Phil Flynn is writer of The Energy Report, a daily market commentary discussing oil, the Middle East, American government, economics, and their effects on the world's energies markets, as well as other commodity markets. Contact Mr. Flynn at (888) 264-5665
As if oil did not have enough reasons to rally. You had the Federal Reserve all but assure us that they were going to raise rates next month, and you had the U.S. break a gasoline demand record last week, and then you have Iran. Oil prices are spiking on a report that Iran has shot down a U.S. surveillance drone which Iran’s Revolutionary Guards claim was flying over southern Iran, but others are saying was in International waters. This event is raising fears Iran and the U.S. are headed towards a military confrontation that would have serious price consequences for energy. There is too much dangerous activity going on in the Strait of Hormuz, the world most important energy waterway.
Yet oil already had reasons to turn higher. Not only was data from the Energy Information Administration (EIA) supportive, you had the power of the most important central banker in the world saying they would act appropriately to keep the expansion going. In fact, the Fed signaled that they were very close to cutting rates yesterday.
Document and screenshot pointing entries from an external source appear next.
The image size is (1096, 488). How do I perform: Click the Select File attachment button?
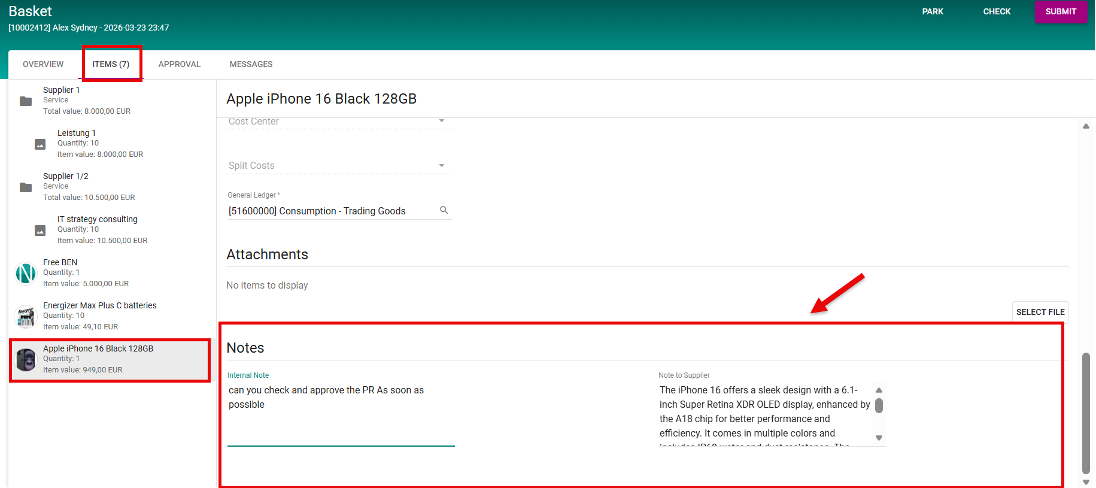coord(1040,312)
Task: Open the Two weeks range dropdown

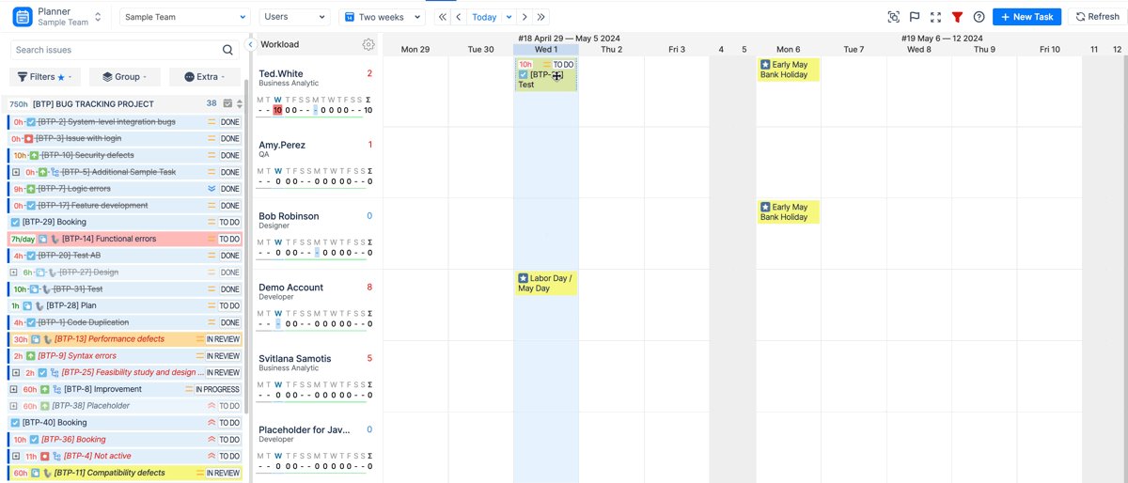Action: 382,17
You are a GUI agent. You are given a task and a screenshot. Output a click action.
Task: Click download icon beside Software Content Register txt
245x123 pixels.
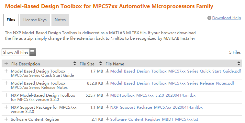click(107, 119)
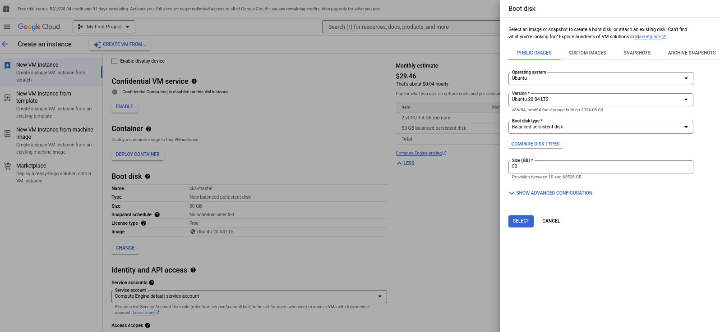
Task: Switch to the Custom Images tab
Action: [587, 53]
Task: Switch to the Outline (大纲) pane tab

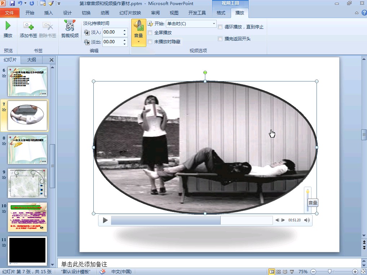Action: (31, 60)
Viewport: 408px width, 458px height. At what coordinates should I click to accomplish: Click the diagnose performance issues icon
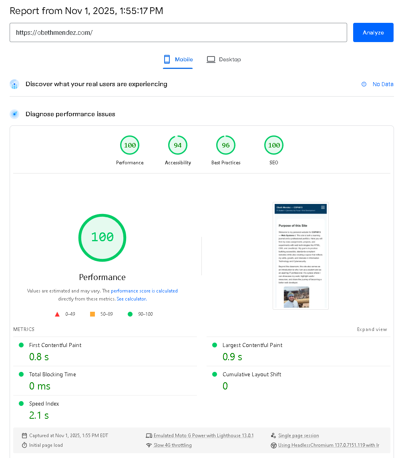click(x=14, y=114)
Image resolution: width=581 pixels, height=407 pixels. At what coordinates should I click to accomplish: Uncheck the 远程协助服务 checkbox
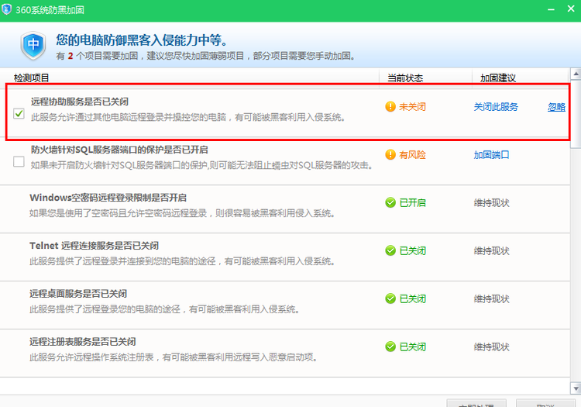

Low interest rates will only feed U.S. oil demand, demand that is already showing signs of expanding. The EIA reported that implied U.S. gasoline demand hit 9.928 million b/d, the highest that figure has ever been recorded since the EIA began tracking it in 1991. A break in the gas price and a break in the bad weather helped fuel the gains. You can also credit record low unemployment as a driver for drivers. The prior record was set in the week ended August 24, 2018, when product supplied reached 9.899 million b/d.
Overall demand was also great making oil traders ask, what slowdown? The EIA reported total products supplied (demand) over the last four-week period averaged 20.7 million barrels per day, up by 1.8% from the same period last year. Over the past four weeks, motor gasoline product supplied averaged 9.7 million barrels per day, up by 2.0% from the same period last year. Distillate fuel product supplied averaged 4.0 million barrels per day over the past four weeks, up by 0.3% from the same period last year. Jet fuel product supplied was up 5.1% compared with the same four-week period last year. This will improve with low rates.
Low rates will also help the building sector. Already lumber has been screaming and many petroleum-based housing materials will also get a boost. Businesses that have been wary about the trade war will start to invest because this low rate environment is going to be too tempting to sit on your hands and let your competitor get a jump on you.
Natural gas prices are languishing near the lows as summer in the Midwest refuses to stay and power generation is weak. Yet low natural gas prices will spur demand over the long-term. The EIA reports that “Lower natural gas prices in recent years have spurred the construction of new natural gas-fired power plants in the United States. Of the new U.S. natural gas capacity added since 2016, 31% use advanced natural gas-fired combined-cycle (ANGCC) units. Greater use of the new, larger ANGCC designs has led to efficiency gains and economies of scale, which have resulted in reduced capital construction costs. These lower costs are likely to substantially increase ANGCC’s share of new U.S. natural gas capacity additions in future years.
Natural gas-fired combined-cycle generating technology has evolved over the past few decades. Generators have large, heavy-duty natural gas turbines that are defined by their firing temperatures and unit capacity ratings. Beginning in the early 1960s, 20-megawatt (MW) natural gas-fired turbines became available. By the mid-1980s, the highest natural gas-fired turbine rating reached 100 MW, and it had increased to 200 MW by the late 1990s. With firing temperatures that are more efficient, today’s ANGCC units are rated at 320 MW.”
For the record, the EIA reported that oil production dropped back to 12.2 million barrels a day. U.S. commercial crude oil inventories decreased by 3.1 million barrels from the previous week. At 482.4 million barrels, U.S. crude oil inventories are about 7% above the five-year average for this time of year. Total motor gasoline inventories decreased by 1.7 million barrels last week and are about 1% above the five-year average for this time of year. Finished gasoline and blending components inventories both decreased last week. Distillate fuel inventories decreased by 0.6 million barrels last week and are about 5% below the five-year average for this time of year.